* [Work request]: Return, exactly as written, every line from the first line of the data below through the line that contains "Il Cuore Oltre il Cuore (327, 1165)".

-- Records provided follows --

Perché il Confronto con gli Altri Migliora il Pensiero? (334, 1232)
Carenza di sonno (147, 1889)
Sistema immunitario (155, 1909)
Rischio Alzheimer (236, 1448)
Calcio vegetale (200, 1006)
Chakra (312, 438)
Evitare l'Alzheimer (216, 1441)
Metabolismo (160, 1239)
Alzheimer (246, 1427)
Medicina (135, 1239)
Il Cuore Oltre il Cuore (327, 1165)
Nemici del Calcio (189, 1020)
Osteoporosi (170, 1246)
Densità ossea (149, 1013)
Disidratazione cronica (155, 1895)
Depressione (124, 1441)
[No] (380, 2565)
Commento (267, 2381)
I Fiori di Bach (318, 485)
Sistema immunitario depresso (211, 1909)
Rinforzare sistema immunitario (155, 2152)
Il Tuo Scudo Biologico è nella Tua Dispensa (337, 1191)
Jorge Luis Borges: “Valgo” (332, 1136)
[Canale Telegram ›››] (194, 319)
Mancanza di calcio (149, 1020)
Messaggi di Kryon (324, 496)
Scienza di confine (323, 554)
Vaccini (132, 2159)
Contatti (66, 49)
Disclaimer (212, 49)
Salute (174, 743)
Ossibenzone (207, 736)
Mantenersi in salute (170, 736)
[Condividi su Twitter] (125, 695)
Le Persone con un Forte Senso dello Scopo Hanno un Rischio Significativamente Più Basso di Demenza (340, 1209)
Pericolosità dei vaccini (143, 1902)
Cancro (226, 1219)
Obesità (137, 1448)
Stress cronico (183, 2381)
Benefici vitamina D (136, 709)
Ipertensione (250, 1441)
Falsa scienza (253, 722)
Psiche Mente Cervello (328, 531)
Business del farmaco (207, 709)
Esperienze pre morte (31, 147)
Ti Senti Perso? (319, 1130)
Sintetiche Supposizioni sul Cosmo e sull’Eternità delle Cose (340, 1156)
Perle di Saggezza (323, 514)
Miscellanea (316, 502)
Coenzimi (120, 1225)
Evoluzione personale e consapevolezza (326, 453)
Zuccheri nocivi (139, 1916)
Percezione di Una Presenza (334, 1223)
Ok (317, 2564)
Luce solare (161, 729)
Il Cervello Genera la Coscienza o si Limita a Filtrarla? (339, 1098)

-- Records provided concluded --

* [Result of this task]:
Perché il Confronto con gli Altri Migliora il Pensiero? (334, 1232)
Carenza di sonno (147, 1889)
Sistema immunitario (155, 1909)
Rischio Alzheimer (236, 1448)
Calcio vegetale (200, 1006)
Chakra (312, 438)
Evitare l'Alzheimer (216, 1441)
Metabolismo (160, 1239)
Alzheimer (246, 1427)
Medicina (135, 1239)
Il Cuore Oltre il Cuore (327, 1165)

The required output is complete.